Please copy each line below that contains the string "Contact".

-- INFORMATION SHOWN --
□ □ □ □ □ □ □
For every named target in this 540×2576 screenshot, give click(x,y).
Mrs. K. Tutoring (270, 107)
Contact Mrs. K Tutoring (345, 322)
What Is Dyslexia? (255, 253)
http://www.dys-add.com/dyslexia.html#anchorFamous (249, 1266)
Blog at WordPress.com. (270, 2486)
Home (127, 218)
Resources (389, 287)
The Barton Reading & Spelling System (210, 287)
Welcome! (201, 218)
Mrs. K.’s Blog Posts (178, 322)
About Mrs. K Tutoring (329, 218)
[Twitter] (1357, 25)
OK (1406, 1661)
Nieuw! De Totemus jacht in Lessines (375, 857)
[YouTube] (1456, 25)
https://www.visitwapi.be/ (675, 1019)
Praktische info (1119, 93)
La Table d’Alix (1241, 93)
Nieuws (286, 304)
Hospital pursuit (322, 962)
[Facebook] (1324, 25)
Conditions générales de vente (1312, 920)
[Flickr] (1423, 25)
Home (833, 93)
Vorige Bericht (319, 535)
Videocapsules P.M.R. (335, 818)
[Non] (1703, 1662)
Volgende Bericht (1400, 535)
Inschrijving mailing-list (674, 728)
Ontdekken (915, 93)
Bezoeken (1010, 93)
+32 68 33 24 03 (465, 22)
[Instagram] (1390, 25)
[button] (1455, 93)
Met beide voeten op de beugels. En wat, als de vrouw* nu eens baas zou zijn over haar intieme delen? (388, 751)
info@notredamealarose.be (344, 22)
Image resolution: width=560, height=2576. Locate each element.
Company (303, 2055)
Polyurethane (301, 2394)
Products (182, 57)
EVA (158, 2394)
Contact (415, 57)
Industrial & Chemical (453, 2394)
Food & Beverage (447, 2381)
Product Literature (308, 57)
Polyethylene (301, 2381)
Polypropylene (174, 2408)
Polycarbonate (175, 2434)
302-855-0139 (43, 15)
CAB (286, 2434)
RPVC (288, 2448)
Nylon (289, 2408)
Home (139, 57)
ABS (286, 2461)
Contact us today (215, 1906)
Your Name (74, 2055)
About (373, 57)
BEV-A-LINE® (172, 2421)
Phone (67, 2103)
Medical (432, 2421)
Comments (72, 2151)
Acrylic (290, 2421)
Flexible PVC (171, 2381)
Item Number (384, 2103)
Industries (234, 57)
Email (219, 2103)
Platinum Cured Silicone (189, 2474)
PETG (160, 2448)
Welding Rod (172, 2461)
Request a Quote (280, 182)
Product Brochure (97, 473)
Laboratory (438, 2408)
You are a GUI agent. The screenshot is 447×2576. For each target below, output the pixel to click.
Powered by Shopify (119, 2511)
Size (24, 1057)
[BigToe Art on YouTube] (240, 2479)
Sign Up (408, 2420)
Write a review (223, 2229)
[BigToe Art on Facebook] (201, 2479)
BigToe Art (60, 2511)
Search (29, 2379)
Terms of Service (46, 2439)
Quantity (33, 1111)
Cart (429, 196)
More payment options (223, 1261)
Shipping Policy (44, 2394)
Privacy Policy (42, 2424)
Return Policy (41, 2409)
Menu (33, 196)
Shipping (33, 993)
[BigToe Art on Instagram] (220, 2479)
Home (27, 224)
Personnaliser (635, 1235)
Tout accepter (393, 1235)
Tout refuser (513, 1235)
□ □ □ □ □ □ □
-- TASK ANSWER --
Contact Mrs. K Tutoring (345, 322)
Contact (415, 57)
Contact us today (215, 1906)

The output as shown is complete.